Isn’t it enough that performance art is already ‘obscure’ by the mainstream definition without having to hold workshops for performance artists? No, it is absolutely not enough. It is the workshop that brings performance art to a human and interactive level.
The first time I attended a workshop was December 2009. It was the 2nd Beyond Pressure Performance Art Festival. It was my first encounter with Myanmar avant-garde artists. I was not a guest, but a mere observer, keen to research and document this festival and interview the participants. I was preparing for my thesis on Myanmar artists and Beyond Pressure was my starting point.
What I didn’t realize was how involved I would be in the actual workshops. What is a performance art workshop? Well, it’s a way for artists to introduce themselves and their bodies to one another, limber up, bring out ideas and challenge previously held notions about what performance art is and can be. I was mortified to even participate. Stage fright has a long and distinguished place in my past. Joseph Ravens, a boisterous and talented artist from Chicago, who recently participated in the inaugural Venice International Performance Art Week, ran the first workshop. He asked everyone to stand in a circle and told us to make some movement, any movement, which described our feelings or our physical state. In doing so, the person standing next to you would then repeat your movement and then create their own. So one by one, we each made a movement, the person next to us repeated that movement and by the time the exercise had come full circle the last person had to make 20 movements and end with his own.
It was a fascinating exercise. One that I never thought would ‘help’ a performance artist. It’s not just about your own motion; it is also seeing everyone else’s and having to mimic that motion. I remember dropping to my knees. Looking back, I think I was humbled by the whole experience. But at the time I was just so nervous I couldn’t think of anything else to do. The next person had to drop to their knees then create their own movement. If I recall it was a karate kick. So it went, like a name game, but instead of introducing each other with names, we used our bodies.
Zoncy, the incomparable female Myanmar performance artist, working on and off since 2009, hosted a worshop as part of the 5th Beyond Pressure Festival in December 2012. She used an exercise, which began with a name, then parlayed into action. Here’s her process in list form:
- Introduce yourself with a one syllable name (preferably from your own name), then close your eyes and make a new name using the combination of several people’s names in the group
- One group ‘of names’ sits, one stands
- Zoncy: “We are performance artists. The body is very important. In Buddhism, the body causes every suffering in the life process. The body is something to enjoy, which body part makes you confidant? (close your eyes) share the body part with the audience.
- Different pairs come to communicate their “confident” body parts. Touch your confidant body part.
- One person will touch, can travel with another’s, must follow group vs. group
- Zoncy: “We don’t know each other at all, all we know is the body part.”

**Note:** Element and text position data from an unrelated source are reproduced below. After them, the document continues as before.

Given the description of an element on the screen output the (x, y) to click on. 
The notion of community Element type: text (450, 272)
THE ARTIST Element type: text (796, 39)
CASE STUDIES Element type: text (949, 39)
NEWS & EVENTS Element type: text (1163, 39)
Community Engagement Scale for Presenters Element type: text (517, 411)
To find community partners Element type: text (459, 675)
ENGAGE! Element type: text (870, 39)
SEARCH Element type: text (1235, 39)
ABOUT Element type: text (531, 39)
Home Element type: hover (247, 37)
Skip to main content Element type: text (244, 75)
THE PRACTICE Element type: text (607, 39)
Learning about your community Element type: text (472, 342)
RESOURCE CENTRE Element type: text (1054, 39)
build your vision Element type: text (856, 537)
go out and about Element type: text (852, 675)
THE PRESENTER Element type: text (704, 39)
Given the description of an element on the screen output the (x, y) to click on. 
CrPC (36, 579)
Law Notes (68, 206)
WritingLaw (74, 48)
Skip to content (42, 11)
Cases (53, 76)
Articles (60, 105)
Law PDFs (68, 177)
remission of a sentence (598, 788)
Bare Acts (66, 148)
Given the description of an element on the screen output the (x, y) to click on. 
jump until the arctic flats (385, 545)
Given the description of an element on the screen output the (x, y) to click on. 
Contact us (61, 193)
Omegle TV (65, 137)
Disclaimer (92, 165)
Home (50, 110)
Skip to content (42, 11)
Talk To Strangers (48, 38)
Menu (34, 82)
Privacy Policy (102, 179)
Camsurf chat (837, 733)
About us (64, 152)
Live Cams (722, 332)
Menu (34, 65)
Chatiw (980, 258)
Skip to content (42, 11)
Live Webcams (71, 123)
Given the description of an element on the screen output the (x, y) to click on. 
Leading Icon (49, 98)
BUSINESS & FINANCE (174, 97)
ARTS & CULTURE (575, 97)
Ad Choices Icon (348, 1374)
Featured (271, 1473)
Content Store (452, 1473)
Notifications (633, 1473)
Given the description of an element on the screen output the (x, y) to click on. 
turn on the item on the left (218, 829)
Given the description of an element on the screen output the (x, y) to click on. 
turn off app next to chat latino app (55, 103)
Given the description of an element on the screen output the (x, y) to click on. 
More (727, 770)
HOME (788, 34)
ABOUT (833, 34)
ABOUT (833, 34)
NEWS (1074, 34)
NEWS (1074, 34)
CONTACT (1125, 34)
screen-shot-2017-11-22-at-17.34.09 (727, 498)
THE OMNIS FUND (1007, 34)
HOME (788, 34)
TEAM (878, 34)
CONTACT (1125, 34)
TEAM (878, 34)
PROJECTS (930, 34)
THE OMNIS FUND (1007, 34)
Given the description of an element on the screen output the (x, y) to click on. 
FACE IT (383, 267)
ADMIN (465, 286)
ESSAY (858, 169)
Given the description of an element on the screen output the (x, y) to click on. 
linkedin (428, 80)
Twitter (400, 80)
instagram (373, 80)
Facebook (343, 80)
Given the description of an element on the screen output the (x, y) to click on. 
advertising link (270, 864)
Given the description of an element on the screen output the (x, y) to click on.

- Use body part to touch things
- Zoncy: “It’s like exercise for the body, performance for the performance of the body, everyone is tired but willing participants.”
- Some chose feet, some chose eye, neck, shoulder, knee, hand
Zoncy: “Without material, without title, without concept, show off your body part in solo performance.”
One participant took Zoncy up on her offer, and created a solo performance where she held her foot as if she was holding a baby. By the end, Zoncy was asking her artist participants to “enjoy the disability” of being blind, wherein artists walk around and touch/feel each other’s bodies. The whole process was incredibly intimate and I was genuinely impressed by the artists’ willing participation.
The second workshop host that day was Made (pronounced Mah-day) from Bali. Made was clear in his intent: to question the use of control with the body. He paired up the artists (I also participated to complete an extra pair – though this time I was less threatened) and asked once of us to guide the other with his/her hand. I held up my hand and my partner followed the hand with his eyes and his body. If I walked with my hand, he followed it. If I brought my hand to the floor, his body went to the floor, if I slammed my hand up against the wall, he slammed his body up against the wall. It was a terrifyingly sexy feeling, having the ability to control someone’s movement and thereby ‘create’ a performance through them. When it became less sexy was when the roles were reversed and you were then controlled by the hand which you had previously had control over. I suppose it depends on what turns you on…
Performance art is captivating but I never thought of it as controlling. Then I remembered a performance video I once saw. Chaw Ei Thein and Htein Lin “mirroring” each other. Htein Lin moved his finger and Chaw Ei mirrored him. HL held a plate with nothing on it and put his finger on the plate then on his face. Chaw Ei’s plate had black ink on it, so when she touched her face, it became black. It was a beautiful piece and I have the video. Unfortunately, I cannot post it without the artists’ permission.
The point Made was trying to make was how does it feel to be controlled, to control? He told us to think of all the ways we are controlled in society or how we control our own energy. Perhaps the most interesting thing that comes out of workshops is that sense of control over your own body, when in fact during a performance, the trick is to maintain a certain fluidity or freedom of movement, rather than control. Perhaps it is the opposite that intrigues us.